BCC ST3 Support Reflects Their Vision of Light Rail Rather than Reality

The Bellevue City Council’s decision to support Sound Transit 3 during their Monday meeting (9/19/16) is a perfect example of their failure to recognize the difference between their “vision” of what light rail “could” do for the area and the reality of what it “can” do.  What light rail “can” do is limited by the fact that the Sound Transit light rail spine is routed through the Seattle bus tunnel. 

A 2004 PSRC study concluded that it could only safely accommodate one four-car train every four minutes in each direction.  It’s that limitation that presumably led Sound Transit to propose a second tunnel and set of tracks to Everett as part of their initial ST3 package last fall.  They quietly dropped that idea knowing voters would be less than enthused about paying for two light-rail extensions to Everett. 
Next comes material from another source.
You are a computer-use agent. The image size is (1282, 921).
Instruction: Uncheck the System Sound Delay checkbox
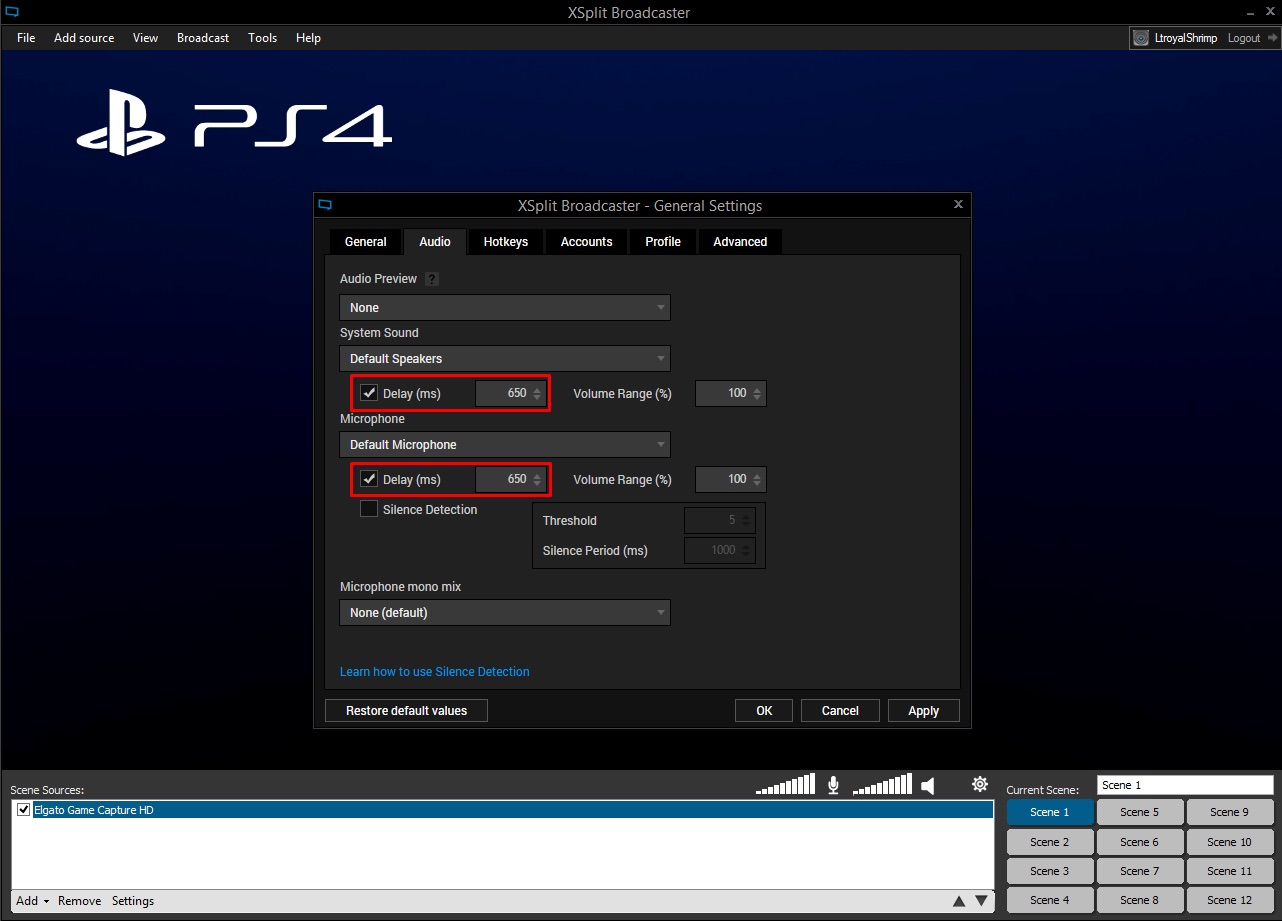coord(368,392)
The limits on trains and cars-per-train means no matter how many riders Sound Transit claims each 74-seat car can accommodate, the Sound Transit spine will never have the capacity to significantly reduce congestion on any of the area’s major roadways.  Sound Transit’s operating schedule for East Link during peak operation of one four-car train every 8 minutes utilizes half of the tunnel capacity.

Both those for and against recommending ST3 approval were allowed an initial 10 minutes to address the council plus five speakers each allowed three minutes.  The 10-minute-pro ST3 spokeswoman made some interesting comments to the council.  She started out mentioning the fact that the ST550 bus she rode to Bellevue was full to the point that she was forced to stand on the “yellow” line, apparently violating safety rules.  She used that to indicate eastside commuters desire for transit.  One would have thought it would also suggest Sound Transit increase the frequency of bus service.

She later showed a chart showing “What it would take to transport 800 people”.  That it would take 500 cars and 10 buses to transport the 800 people who could ride on one 4-car light rail train.  She “neglected” to mention that East Link operation only provides one of those trains every 8 minutes, or 7.5 trains per hour.  Even with the rather dubious assumption the four-74 seat cars can average 200 riders each the total capacity is 6000 riders per hour, about half the current cross-lake bus capacity and a fraction of what’s needed to meet the growth Sound Transit is projecting to justify ST3.     
                                                                                                 Meanwhile, a 70-ft articulated bus has a rated capacity of 119 standing and sitting riders.  Thus Sound Transit could achieve nearly the same increased transit capacity by simply adding 50 high capacity bus routes per hour.  And they could add more bus routes to meet future growth, something East Link can never do. 

They could do so even if East Link confiscates the I-90 bridge center roadway by restricting the 4th lanes Sound Transit is currently adding to the outer roadway to buses.  ST3 perpetuates the stupidity of Prop 1 spending billions for light rail rather than for two-way bus rapid transit (BRT) on the center roadway.  The added 4th lanes on outer roadway could be used for non-transit HOV.


In conclusion, the only way to reduce the congestion on the area’s roadways is to convince more commuters to use transit.  Doing so requires adding thousands of parking spaces near where people live with access to transit to near where they want to go.  Prop 1 does neither and ST3 spends $54 billion and 25 years perpetuating that failure.  It's clear the ST3 reality is far different from whatever vision the Bellevue City Council had that led them to recommend approval.  One can hope voters will recognize the difference.